# Non mi ami se ... (Gioco)



## Skorpio (27 Ottobre 2016)

Si fa da sempre tanta fatica a connotare le caratteristiche positive che segnalano l’amore, sembra più semplice connotare quelle negative, in pratica se mi ami non fai questo o quello

Il gioco semiserio (per chi lo vuol fare) è scegliere almeno 3 dei sotto riportati “indicatori” personali di “non amore”

Non mi ami se:

1 non mi dai il bacio della buonanotte (o il messaggio, per i fidanzati)

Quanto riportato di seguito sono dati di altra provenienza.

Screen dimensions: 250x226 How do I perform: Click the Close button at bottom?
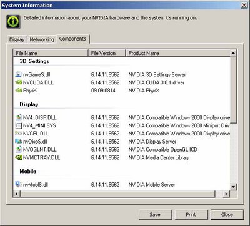coord(227,215)
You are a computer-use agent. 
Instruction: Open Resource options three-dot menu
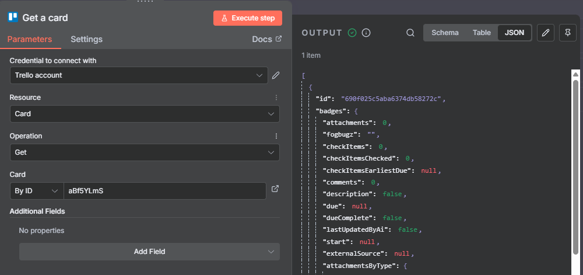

2 ti giri a guardare il culo di una che incroci per strada

3 mi contraddici in pubblico

4 mi scopi meno di 1 volta alla settimana

5 ti dimentichi del mio compleanno e/o del mio onomastico

6 non mi dai sempre ragione quando ti parlo dei miei battibecchi con la collega di ufficio

7 non mi dici tutte le confidenze che scambi con i tuoi migliori amici

8 mi porti in vacanza sempre nel solito posto

9 fai di tutto per uscire assieme ad altre coppie perché dici che soli io e te ci si annoia

10 ti scordi sempre di pulire il cesso col mestolo, sapendo che dopo dovrò ripassarci io

11 mi chiami solo per nome, e non mi hai mai dato un “nomignolo”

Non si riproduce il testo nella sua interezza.